Evaluation reasoning and pitfalls¶

This page explains how to interpret RecSys evaluation results without fooling yourself.

Who this is for¶

Recommendation engineers and analysts
Leads approving ship/hold/rollback decisions
Stakeholders who want to understand why a metric changed

What you will get¶

A checklist for sanity-checking offline reports
The most common pitfalls that make metrics lie
How to connect evaluation output to an operational decision

Mental model¶

Evaluation answers a narrow question:

"Given the data we logged, do we have evidence that this change helps the user and the business, without breaking safety/guardrail constraints?"

Your confidence depends on:

data quality (joins, missingness, bias)
methodological fit (offline vs online vs OPE)
statistical robustness (variance, multiple testing)
operational realism (does production match the evaluation assumptions?)

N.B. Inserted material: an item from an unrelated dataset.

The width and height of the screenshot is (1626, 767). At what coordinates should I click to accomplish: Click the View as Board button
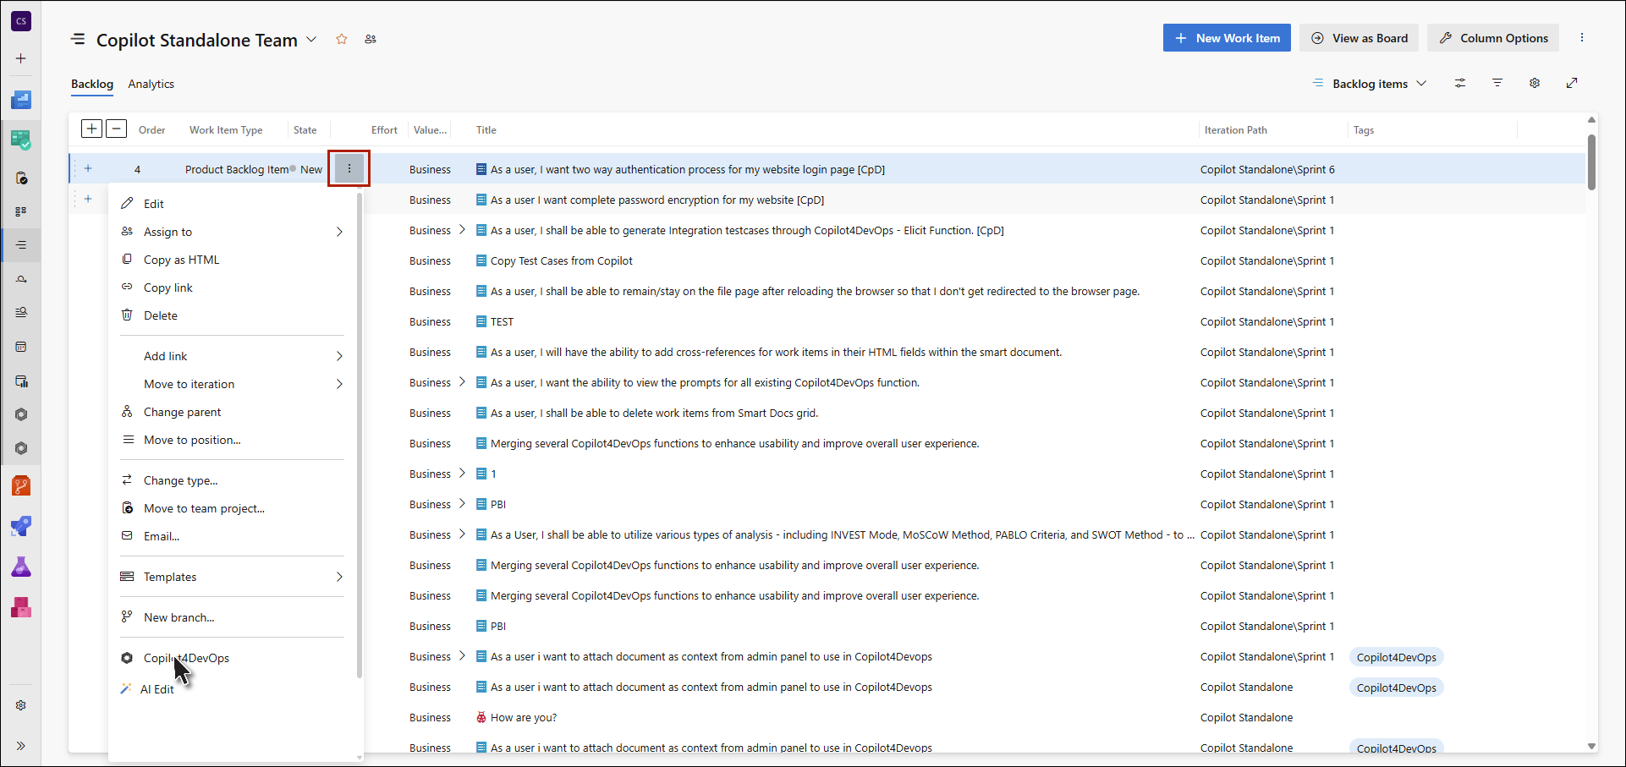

The minimum sanity checks¶

Before you trust any number, confirm these:

Join rate is stable
Exposures join to outcomes by request_id at a stable rate over time.
Slice coverage is stable
tenant_id, surface, and your main segmentation keys exist for the same share of events.
Traffic mix is comparable
user cohorts and surfaces are not silently changing between runs.
Guardrails are present
at least one guardrail metric is reported (e.g., latency, churn proxy, diversity constraint).

Common pitfalls¶

1) Clicks without exposures¶

If you log outcomes but not exposures, you cannot attribute.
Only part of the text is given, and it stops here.